Que el público se muestre especialmente proclive a los carraspeos y otras molestas manifestaciones ruidosas durante los conciertos de música clásica no es ninguna novedad. Pero cuando una violinista de fama mundial reprende en pleno recital a una niña presa del ataque de tos, el asunto alcanza la categoría de gran titular. “Quizá deberían volver a traerla cuando crezca”, espetó la artista surcoreana Kyung Wha Chung a los padres de la pequeña ante la atónita audiencia del Royal Festival Hall de Londres. El episodio se produjo durante una velada en la sala de conciertos del sur del Támesis hace dos semanas y, si bien los organizadores aseguran no haber recibido ninguna queja formal, los comentarios de varios asistentes volcados en los foros sociales vienen alimentando desde entonces un enconado debate entre los puristas que aplauden la firmeza de la virtuosa del violín a la hora de defender su integridad artística y quienes consideran que se pasó de la raya.

“La sala de conciertos y el teatro son probablemente los últimos refugios de paz”, ha subrayado Kyung Wha Chung (Seúl, 1948) en una tribuna firmada en el diario The Guardian, más para explicar sus razones que para retractarse.
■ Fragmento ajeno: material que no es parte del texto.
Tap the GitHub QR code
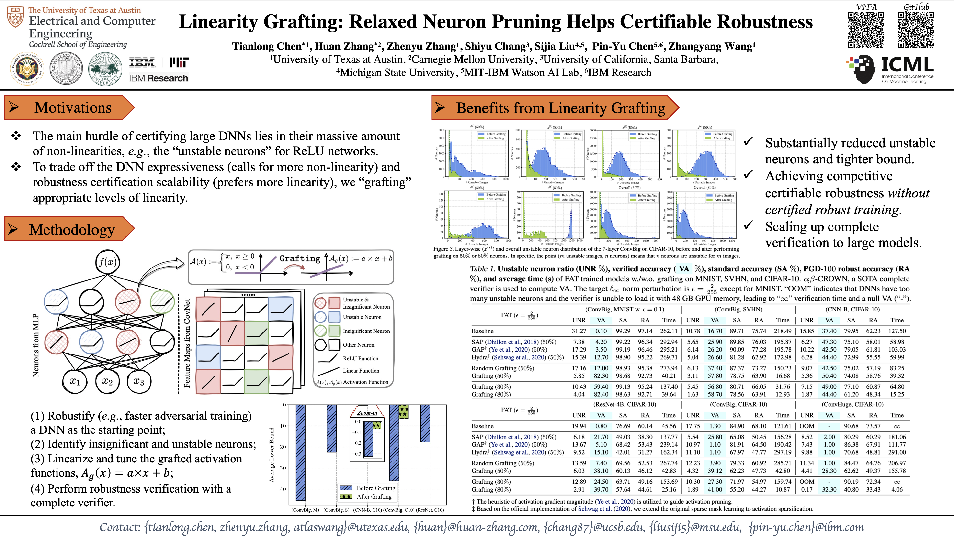coord(916,30)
Ella misma, antaño una niña prodigio que ya tocaba con orquestas de Seúl a los nueve años, recuerda su constante apoyo al fomento de la formación musical de los niños, a quienes dice dar la bienvenida a sus recitales, apostillando que “los más pequeños deberían asistir a eventos apropiados donde puedan sentirse cómodos para moverse, susurrar y reaccionar animadamente”.

Lo cierto es que fue la “interrupción” de un adulto la que comenzó a irritar a la intérprete cuando encaraba una sonata de Mozart completamente inmersa en “la magia de actuar en vivo”. Le siguió “la tos nerviosa de una niña que estaba directamente en mi línea de visión y que me hizo perder la concentración”, relata Wha Chung para justificar el rapapolvo dirigido a los progenitores en cuanto finalizó el primer movimiento. Muchos de los miembros del aforo apenas repararon en el incidente, pero algunos de los que sí lo hicieron se aprestaron a difundirlo a través de sus tuits, donde se ha calificado esa actitud de “infantil” o “arrogante”.

La polémica ha ensombrecido el gran acontecimiento que se venía anunciando como “el regreso de la leyenda”, la actuación de Kyung Wha Chung por primera vez en 12 años en el mismo escenario del Royal Festival Hall donde su debut londinense de 1970 propulsó el nombre de la violinista a la esfera internacional. Erigida desde entonces en un referente de la música clásica que esta artista asiática —alejada del paradigma del violinista varón y blanco— contribuyó a redefinir en las dos décadas siguientes, una lesión en el dedo índice izquierdo la alejó de los escenarios en 2005. Hubo un tiempo en que pensó que no volvería a actuar nunca más, pero hace cinco años reanudó sus conciertos solo en el circuito asiático. El retorno a Londres estaba, por ello, cargado de emotividad y de una actitud hipersensible que acabó colisionando con un inoportuno ataque de tos.

“La música es sonido, pintado en un lienzo de silencio”, espetó en una ocasión el director de orquesta Leopold Stokowski a un público de Filadelfia especialmente ruidoso. Kyung Wha Chung recoge esa cita en su tribuna abierta en la que intenta contemporizar pero también llevar el agua a su molino: “Los medios nos dicen que la música clásica está muerta. Qué increíble entonces que un incidente que se produjo en un recital de violín haya inundado titulares en todo el mundo y abierto debates sobre el comportamiento de los músicos y del público. Creo que en el siglo XXI, la música clásica está muy lejos de muerta”.